Ana Afonso tem 18 anos e foi a aluna com melhor média do ensino secundário no ano letivo passado. Decidiu criar o seu próprio caminho e pensou “fora-da-caixa”. Considera que muitas pessoas vão para a universidade, apesar disso não ser o que realmente querem. Por essa razão decidiu que não queria continuar a estudar após concluir o 12º ano.

Por Cristiana Paiva

Ana Afonso

“Os meus pais e a minha família apoiaram sempre a minha decisão, porque sabem que sou muito ponderada, e se tomei esta decisão foi porque pensei muito nisto”, afirmou Ana Afonso.
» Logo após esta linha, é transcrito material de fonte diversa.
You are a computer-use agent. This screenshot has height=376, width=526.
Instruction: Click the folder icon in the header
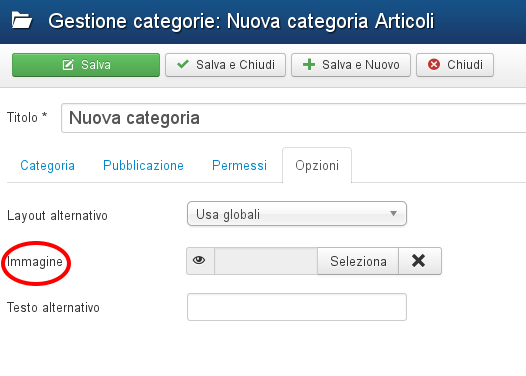22,20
“Fimapoqui” é um grupo de estudantes universitários, cada sílaba da palavra corresponde a disciplina que cada um dos 4 elementos a que os seus membros chumbaram no secundário: filosofia matemática, português e química.

Mesmo sem ter o objetivo de ingressar no ensino superior, foi a aluna com a melhor média do secundário, Ana Afonso explica que “é uma questão de personalidade, quando entro em alguma coisa, gosto de dar o meu melhor”.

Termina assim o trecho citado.